"This album - for better or worse - will challenge those listeners whose only relationship with Vernon is via Bon Iver."
Have you seen the track list for 22, A Million?
It's the stuff of nightmares if you're in the phonetics or radio announcing games. There are song names like 666 ʇ (pronounced six six six upside down arrow), 21 M◊◊N WATER and others that not even the symbol function in Microsoft Word can find. And while the novelty, admittedly, does wear off quickly, the angular and scattered titles accurately reflect the songs themselves.
For an artist whose audience has been so enamoured by his voice and instrumental arrangements across his career, with 22, A Million Justin Vernon has thrown down the gauntlet. Gone are most of the lush layers of For Emma, Forever Ago and Bon Iver, Bon Iver, replaced by auto-tune, glitchy beats and largely incomprehensible samples (including an uncredited Stevie Nicks sample on 10 d E A T h b R E a s T ⚄ ⚄). 8 (circle) and 00000 Million are two exceptions, the former being the only five-minute track that could easily sit on his previous two records, the latter pulled out of the Coldplay piano ballad playbook.

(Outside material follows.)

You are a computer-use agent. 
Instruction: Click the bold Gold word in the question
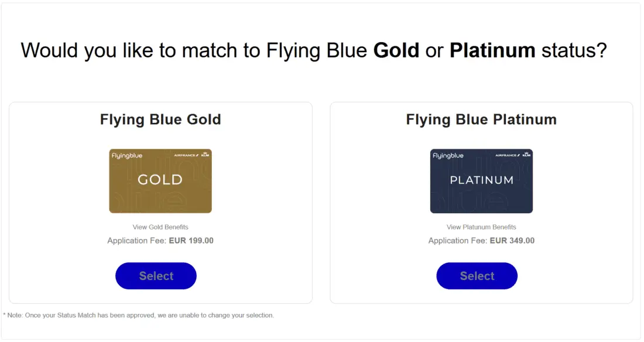coord(396,51)
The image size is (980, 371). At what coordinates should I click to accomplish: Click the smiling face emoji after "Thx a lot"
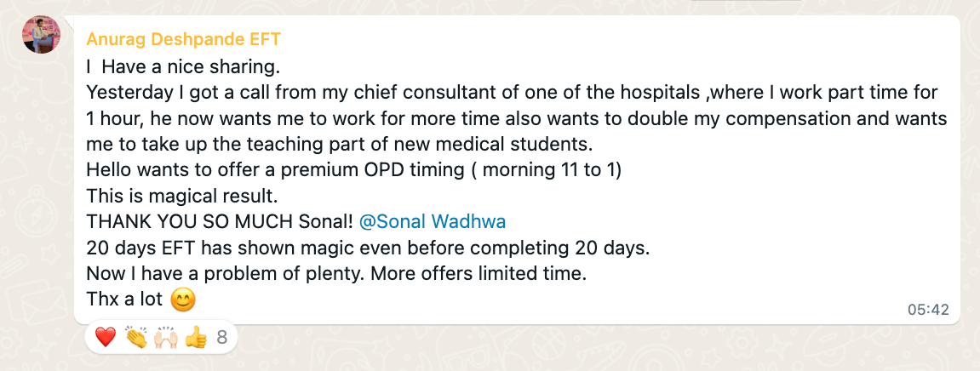[183, 300]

For the majority of 22, A Million, though, this change in direction will be initially disconcerting. Whether fans react in the same divisive way as they did when Radiohead released Kid A or when Bob Dylan released Bringing It All Back Home remains to be seen. But this album - for better or worse - will challenge those listeners whose only relationship with Vernon is via Bon Iver to extricate the artist from the pigeonhole of a love song balladeer and recognise his undeniable artistic talent, removed from genre.